Hmm, maybe you have to activate cookies in your browser?

Does https://domain.tld/squirrelmail/src/configtest.php show any problems?


----------



## mfaridi (Apr 24, 2010)

knarf said:
			
		

> Hmm, maybe you have to activate cookies in your browser?
> 
> Does https://domain.tld/squirrelmail/src/configtest.php show any problems?



No configtest.php dose not show error and everything is good
but I can not login with aquirrelmail and I see that error


----------



## knarf (Apr 24, 2010)

Do you see a SQMSESSID cookie in your browser for your squirrelmail-domain? Did you try another browser?


----------



## DutchDaemon (Apr 24, 2010)

Also check your Apache logs (SSL and non-SSL logs). A session error (PHP without session support) is likely.


----------



## FBSDin20Steps (Apr 24, 2010)

You might want to read this.


----------



## mfaridi (Apr 25, 2010)

knarf said:
			
		

> Do you see a SQMSESSID cookie in your browser for your squirrelmail-domain?
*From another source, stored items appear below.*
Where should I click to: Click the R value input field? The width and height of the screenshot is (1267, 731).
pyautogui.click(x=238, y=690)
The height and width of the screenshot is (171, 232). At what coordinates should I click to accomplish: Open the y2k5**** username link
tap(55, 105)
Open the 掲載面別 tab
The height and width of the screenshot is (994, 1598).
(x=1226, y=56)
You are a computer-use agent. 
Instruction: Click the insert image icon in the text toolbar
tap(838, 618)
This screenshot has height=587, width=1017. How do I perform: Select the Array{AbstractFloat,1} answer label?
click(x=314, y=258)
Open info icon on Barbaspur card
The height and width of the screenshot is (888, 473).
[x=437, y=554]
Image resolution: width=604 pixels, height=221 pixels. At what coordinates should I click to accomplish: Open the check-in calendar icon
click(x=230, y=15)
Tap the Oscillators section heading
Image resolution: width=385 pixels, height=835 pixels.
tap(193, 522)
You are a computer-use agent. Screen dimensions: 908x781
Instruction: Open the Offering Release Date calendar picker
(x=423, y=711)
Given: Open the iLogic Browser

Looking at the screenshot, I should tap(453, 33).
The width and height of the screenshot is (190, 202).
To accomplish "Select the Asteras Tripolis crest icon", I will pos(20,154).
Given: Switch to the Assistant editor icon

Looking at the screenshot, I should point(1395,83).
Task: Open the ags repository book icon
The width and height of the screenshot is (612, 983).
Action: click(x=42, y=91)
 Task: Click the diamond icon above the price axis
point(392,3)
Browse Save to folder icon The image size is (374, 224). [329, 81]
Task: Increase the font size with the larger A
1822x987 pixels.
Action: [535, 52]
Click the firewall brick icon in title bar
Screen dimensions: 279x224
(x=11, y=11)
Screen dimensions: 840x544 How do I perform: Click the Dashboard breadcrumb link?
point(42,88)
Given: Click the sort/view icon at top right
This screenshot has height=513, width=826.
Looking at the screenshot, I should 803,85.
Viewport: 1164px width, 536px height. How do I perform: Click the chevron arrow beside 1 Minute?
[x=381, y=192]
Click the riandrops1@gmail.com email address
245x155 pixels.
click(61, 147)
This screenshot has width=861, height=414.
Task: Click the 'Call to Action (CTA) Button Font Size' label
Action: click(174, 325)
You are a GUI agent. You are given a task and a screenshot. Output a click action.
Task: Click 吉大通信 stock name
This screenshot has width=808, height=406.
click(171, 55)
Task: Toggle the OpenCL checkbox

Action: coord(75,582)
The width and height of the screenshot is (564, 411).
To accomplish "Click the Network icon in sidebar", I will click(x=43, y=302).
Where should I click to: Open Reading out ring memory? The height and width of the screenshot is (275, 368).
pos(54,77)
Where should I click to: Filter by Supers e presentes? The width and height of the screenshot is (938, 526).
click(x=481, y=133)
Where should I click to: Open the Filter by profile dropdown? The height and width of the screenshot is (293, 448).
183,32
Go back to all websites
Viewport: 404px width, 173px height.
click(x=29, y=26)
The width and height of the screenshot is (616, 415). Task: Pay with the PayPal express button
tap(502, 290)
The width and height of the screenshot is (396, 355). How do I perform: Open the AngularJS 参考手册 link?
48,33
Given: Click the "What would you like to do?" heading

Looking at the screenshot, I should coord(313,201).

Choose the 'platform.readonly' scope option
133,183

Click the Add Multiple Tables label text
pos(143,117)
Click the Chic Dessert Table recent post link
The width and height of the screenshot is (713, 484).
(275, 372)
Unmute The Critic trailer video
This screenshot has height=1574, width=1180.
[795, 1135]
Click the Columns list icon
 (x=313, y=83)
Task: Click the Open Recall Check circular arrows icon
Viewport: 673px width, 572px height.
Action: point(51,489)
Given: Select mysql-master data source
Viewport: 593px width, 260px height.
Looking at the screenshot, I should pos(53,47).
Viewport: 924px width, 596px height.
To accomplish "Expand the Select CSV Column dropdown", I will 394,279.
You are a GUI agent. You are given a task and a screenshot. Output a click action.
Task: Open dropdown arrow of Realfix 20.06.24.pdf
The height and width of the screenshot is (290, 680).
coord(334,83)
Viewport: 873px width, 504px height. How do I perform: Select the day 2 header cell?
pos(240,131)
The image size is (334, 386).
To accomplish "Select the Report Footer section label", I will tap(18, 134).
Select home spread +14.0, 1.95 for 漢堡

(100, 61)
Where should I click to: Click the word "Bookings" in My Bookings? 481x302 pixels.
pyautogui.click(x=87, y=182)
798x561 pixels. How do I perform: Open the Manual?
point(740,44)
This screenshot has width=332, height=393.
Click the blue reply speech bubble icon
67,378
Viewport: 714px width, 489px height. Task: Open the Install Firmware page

Did you try another browser?



I check with another browser like Seamonkey and opera and Konqueror,


----------



## mfaridi (Apr 25, 2010)

FBSDin20Steps said:
			
		

> You might want to read this.



I check that , but can not find error


----------



## mfaridi (Apr 25, 2010)

DutchDaemon said:
			
		

> Also check your Apache logs (SSL and non-SSL logs). A session error (PHP without session support) is likely.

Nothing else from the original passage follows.